» **TASK BRIEF**: Rewrite every line of the listing below, changing each occurrence of "checkbox" to "check box" and leaving all else unchanged.

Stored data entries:
::::::::::

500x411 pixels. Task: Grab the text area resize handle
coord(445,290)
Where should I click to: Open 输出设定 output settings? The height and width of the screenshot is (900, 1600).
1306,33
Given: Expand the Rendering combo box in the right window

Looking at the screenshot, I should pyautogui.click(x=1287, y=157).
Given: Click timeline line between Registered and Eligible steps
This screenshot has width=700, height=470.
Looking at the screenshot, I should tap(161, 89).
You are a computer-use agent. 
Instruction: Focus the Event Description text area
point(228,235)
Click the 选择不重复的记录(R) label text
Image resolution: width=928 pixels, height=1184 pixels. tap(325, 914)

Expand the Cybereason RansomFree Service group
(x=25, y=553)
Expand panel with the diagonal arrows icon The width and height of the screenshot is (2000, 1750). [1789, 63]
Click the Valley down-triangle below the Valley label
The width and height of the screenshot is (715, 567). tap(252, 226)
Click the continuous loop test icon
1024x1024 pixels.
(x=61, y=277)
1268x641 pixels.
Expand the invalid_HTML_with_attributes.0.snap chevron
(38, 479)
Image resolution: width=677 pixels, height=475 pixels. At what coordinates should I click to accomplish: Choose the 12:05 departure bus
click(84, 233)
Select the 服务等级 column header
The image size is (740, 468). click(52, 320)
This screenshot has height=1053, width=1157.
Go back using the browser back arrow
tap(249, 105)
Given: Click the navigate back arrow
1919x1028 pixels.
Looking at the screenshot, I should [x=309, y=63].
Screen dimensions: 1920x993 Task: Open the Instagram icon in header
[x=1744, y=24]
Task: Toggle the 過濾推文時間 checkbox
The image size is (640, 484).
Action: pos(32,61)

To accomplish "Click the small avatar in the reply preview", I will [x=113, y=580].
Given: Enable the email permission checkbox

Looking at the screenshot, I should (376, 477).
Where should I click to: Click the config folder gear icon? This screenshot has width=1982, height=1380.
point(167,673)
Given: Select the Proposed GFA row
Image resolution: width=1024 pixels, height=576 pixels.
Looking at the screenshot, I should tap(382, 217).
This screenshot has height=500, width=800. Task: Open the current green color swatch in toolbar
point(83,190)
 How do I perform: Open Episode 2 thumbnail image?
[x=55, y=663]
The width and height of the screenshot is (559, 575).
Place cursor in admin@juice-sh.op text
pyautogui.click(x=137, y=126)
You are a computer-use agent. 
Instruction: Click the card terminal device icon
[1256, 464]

::::::::::

» **OUTPUT OF THE EXERCISE**:
500x411 pixels. Task: Grab the text area resize handle
coord(445,290)
Where should I click to: Open 输出设定 output settings? The height and width of the screenshot is (900, 1600).
1306,33
Given: Expand the Rendering combo box in the right window

Looking at the screenshot, I should pyautogui.click(x=1287, y=157).
Given: Click timeline line between Registered and Eligible steps
This screenshot has width=700, height=470.
Looking at the screenshot, I should tap(161, 89).
You are a computer-use agent. 
Instruction: Focus the Event Description text area
point(228,235)
Click the 选择不重复的记录(R) label text
Image resolution: width=928 pixels, height=1184 pixels. tap(325, 914)

Expand the Cybereason RansomFree Service group
(x=25, y=553)
Expand panel with the diagonal arrows icon The width and height of the screenshot is (2000, 1750). [1789, 63]
Click the Valley down-triangle below the Valley label
The width and height of the screenshot is (715, 567). tap(252, 226)
Click the continuous loop test icon
1024x1024 pixels.
(x=61, y=277)
1268x641 pixels.
Expand the invalid_HTML_with_attributes.0.snap chevron
(38, 479)
Image resolution: width=677 pixels, height=475 pixels. At what coordinates should I click to accomplish: Choose the 12:05 departure bus
click(84, 233)
Select the 服务等级 column header
The image size is (740, 468). click(52, 320)
This screenshot has height=1053, width=1157.
Go back using the browser back arrow
tap(249, 105)
Given: Click the navigate back arrow
1919x1028 pixels.
Looking at the screenshot, I should [x=309, y=63].
Screen dimensions: 1920x993 Task: Open the Instagram icon in header
[x=1744, y=24]
Task: Toggle the 過濾推文時間 check box
The image size is (640, 484).
Action: pos(32,61)

To accomplish "Click the small avatar in the reply preview", I will [x=113, y=580].
Given: Enable the email permission check box

Looking at the screenshot, I should (376, 477).
Where should I click to: Click the config folder gear icon? This screenshot has width=1982, height=1380.
point(167,673)
Given: Select the Proposed GFA row
Image resolution: width=1024 pixels, height=576 pixels.
Looking at the screenshot, I should tap(382, 217).
This screenshot has height=500, width=800. Task: Open the current green color swatch in toolbar
point(83,190)
 How do I perform: Open Episode 2 thumbnail image?
[x=55, y=663]
The width and height of the screenshot is (559, 575).
Place cursor in admin@juice-sh.op text
pyautogui.click(x=137, y=126)
You are a computer-use agent. 
Instruction: Click the card terminal device icon
[1256, 464]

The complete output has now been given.